§ Task brief:
Your answer must consist of one number: how many lines in the records contain "Martinsen".
=== Begin Enclosure ===
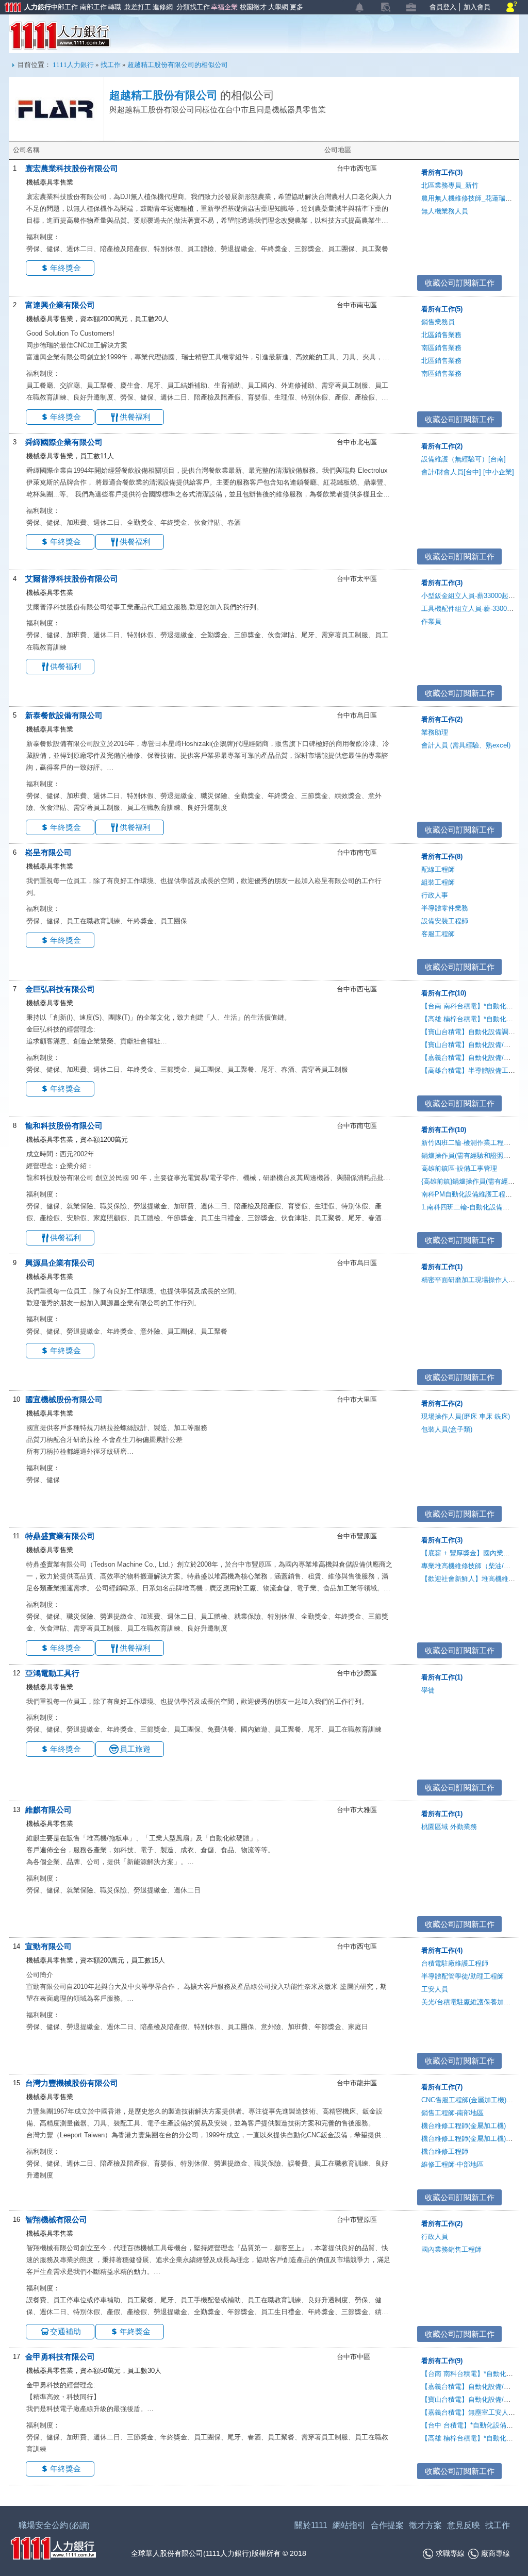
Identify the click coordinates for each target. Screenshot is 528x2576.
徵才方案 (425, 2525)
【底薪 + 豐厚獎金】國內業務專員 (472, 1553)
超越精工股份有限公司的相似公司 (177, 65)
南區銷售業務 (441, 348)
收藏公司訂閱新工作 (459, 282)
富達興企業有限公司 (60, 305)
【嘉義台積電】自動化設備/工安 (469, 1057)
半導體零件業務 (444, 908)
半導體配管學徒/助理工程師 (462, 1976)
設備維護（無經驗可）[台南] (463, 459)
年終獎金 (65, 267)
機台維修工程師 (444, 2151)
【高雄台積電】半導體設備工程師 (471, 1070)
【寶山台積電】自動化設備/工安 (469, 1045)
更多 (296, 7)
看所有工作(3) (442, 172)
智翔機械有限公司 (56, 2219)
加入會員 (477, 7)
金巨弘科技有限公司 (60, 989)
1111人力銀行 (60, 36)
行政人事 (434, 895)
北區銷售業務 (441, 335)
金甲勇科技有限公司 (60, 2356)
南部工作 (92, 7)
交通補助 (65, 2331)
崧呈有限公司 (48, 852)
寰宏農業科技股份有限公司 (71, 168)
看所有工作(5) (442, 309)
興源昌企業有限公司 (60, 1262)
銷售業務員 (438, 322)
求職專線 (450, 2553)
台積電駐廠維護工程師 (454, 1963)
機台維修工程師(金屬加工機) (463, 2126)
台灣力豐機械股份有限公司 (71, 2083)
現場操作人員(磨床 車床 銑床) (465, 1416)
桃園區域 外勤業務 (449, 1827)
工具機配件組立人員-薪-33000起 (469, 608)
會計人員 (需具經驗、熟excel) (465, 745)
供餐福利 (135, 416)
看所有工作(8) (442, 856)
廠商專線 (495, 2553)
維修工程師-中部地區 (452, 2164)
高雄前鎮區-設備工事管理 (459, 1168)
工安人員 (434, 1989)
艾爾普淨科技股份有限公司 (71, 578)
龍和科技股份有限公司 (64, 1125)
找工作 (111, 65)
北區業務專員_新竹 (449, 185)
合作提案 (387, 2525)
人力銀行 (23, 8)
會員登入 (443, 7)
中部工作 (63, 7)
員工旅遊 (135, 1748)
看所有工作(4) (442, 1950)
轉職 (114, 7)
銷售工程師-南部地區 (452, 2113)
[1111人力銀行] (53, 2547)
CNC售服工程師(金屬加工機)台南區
=== End Enclosure ===
=== Begin Enclosure ===
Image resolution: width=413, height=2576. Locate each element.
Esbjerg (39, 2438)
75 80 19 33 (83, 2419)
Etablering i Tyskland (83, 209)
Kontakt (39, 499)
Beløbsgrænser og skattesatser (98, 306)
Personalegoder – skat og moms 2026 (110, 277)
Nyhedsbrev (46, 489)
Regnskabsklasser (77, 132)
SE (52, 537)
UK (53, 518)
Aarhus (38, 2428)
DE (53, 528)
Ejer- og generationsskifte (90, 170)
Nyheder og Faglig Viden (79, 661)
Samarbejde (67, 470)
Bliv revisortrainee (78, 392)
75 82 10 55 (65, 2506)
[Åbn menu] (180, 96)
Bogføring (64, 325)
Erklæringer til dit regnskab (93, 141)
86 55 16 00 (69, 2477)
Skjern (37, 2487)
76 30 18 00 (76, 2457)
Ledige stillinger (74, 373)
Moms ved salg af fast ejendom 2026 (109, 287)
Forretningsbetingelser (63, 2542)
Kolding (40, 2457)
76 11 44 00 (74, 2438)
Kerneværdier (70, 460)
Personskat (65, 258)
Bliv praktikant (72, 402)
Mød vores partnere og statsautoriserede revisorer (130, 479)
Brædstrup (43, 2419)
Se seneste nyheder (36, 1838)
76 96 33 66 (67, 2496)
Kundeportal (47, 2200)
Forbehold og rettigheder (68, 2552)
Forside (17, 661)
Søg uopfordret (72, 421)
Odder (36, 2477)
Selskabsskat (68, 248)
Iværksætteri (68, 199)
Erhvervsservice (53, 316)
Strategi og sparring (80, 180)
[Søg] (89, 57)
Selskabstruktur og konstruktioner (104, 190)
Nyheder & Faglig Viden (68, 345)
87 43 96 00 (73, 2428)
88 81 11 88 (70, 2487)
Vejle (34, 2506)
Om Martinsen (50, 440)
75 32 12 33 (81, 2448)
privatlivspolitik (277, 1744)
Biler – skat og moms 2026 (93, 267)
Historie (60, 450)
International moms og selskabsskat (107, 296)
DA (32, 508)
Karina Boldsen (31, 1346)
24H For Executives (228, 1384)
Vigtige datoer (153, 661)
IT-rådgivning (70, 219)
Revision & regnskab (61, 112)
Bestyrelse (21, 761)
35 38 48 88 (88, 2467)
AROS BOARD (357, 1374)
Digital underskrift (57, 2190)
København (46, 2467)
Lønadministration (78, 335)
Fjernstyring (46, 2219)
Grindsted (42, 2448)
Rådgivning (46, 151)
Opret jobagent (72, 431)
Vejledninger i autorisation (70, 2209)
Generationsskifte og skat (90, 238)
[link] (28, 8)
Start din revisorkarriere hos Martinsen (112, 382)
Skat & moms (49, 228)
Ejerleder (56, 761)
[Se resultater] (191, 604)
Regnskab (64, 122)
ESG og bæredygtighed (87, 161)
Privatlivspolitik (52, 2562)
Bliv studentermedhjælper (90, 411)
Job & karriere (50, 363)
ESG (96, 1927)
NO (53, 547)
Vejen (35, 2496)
=== End Enclosure ===
§ Task response:
2